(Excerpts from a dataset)

■ ■ ■ ■ ■ ■ ■

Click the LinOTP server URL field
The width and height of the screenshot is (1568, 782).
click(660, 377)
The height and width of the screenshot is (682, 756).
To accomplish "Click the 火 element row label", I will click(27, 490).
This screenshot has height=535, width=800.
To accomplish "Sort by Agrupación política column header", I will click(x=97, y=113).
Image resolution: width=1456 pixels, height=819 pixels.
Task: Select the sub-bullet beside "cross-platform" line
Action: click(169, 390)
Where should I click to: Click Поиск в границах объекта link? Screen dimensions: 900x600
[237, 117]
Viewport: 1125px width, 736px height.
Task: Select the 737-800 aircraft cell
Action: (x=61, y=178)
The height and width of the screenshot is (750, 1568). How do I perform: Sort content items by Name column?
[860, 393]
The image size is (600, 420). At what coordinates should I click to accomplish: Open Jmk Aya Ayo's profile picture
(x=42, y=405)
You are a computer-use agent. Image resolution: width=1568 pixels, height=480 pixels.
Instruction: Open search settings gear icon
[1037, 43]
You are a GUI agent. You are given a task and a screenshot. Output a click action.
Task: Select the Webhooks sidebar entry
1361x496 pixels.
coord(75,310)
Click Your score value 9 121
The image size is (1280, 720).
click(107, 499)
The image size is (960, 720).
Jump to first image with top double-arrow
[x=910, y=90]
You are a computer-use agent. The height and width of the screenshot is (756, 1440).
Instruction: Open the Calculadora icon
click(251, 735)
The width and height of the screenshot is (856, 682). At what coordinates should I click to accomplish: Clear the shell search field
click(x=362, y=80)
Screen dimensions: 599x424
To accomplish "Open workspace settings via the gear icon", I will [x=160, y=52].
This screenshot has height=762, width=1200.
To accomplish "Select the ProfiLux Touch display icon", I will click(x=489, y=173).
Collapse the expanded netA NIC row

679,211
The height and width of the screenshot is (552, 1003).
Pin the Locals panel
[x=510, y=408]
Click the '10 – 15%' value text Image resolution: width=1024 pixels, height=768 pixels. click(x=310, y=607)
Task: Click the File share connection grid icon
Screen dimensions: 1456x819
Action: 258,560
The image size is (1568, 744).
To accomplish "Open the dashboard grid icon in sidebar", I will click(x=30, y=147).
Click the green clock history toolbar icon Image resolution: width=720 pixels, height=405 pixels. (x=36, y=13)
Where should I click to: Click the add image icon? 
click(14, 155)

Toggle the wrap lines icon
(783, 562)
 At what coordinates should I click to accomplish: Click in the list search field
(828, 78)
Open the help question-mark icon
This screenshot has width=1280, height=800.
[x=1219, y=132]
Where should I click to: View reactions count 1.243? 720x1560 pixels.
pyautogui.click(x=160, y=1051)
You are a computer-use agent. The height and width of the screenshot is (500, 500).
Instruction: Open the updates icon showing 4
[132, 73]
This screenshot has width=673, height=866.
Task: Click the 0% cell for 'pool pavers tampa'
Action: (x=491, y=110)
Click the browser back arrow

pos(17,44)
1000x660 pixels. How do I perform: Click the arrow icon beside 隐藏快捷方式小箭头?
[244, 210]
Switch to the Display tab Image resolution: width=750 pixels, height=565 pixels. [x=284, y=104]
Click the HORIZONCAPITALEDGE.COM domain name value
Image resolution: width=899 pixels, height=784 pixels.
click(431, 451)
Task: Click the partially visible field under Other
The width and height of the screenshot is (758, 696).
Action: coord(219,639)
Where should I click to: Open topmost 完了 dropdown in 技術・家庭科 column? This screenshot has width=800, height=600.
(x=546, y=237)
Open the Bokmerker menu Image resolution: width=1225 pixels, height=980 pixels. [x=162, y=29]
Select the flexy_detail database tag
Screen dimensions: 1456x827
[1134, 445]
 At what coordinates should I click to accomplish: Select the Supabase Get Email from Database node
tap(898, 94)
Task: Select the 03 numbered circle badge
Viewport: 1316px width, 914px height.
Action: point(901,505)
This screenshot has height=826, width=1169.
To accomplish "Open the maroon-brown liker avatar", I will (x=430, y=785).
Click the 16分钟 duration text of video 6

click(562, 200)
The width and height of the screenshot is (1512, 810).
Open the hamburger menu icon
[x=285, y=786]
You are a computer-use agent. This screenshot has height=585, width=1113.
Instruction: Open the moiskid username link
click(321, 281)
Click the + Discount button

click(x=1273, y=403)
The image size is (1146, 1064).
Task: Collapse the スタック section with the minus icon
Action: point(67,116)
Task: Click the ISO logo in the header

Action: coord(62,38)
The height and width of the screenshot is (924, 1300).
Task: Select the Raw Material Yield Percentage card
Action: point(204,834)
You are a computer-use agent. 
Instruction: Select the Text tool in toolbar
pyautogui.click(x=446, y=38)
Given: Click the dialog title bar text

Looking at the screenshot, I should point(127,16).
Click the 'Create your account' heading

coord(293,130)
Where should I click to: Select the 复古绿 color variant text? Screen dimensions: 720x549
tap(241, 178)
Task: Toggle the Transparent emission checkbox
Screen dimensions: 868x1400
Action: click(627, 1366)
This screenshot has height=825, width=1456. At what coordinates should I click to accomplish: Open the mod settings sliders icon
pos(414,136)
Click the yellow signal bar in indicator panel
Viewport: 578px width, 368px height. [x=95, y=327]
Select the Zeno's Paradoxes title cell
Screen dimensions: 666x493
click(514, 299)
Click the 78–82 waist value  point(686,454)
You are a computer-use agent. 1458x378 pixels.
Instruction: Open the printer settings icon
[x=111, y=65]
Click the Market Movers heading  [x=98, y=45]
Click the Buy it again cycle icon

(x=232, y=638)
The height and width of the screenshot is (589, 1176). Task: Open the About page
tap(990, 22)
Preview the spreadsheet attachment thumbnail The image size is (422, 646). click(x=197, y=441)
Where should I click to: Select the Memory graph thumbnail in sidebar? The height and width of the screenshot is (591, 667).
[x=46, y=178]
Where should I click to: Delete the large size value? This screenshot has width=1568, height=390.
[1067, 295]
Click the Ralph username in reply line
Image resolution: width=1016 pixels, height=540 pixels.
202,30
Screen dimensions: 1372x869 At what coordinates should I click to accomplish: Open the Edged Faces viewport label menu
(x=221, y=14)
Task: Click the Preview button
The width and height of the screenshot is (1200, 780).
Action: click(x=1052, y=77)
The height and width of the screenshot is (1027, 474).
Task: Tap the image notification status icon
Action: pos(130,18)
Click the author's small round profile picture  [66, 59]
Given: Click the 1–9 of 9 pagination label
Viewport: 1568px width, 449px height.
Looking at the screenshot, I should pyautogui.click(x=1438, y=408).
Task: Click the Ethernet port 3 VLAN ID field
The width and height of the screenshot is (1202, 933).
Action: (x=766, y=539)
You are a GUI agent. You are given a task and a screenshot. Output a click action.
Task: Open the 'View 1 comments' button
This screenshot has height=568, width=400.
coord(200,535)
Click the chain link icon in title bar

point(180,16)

■ ■ ■ ■ ■ ■ ■

Wherever the word "computer" turns up in a line of the entries above, copy that line.

Result of this task:
You are a computer-use agent. Image resolution: width=1568 pixels, height=480 pixels.
You are a computer-use agent. The height and width of the screenshot is (756, 1440).
You are a computer-use agent. The height and width of the screenshot is (500, 500).
You are a computer-use agent. This screenshot has height=585, width=1113.
You are a computer-use agent. 
You are a computer-use agent. 1458x378 pixels.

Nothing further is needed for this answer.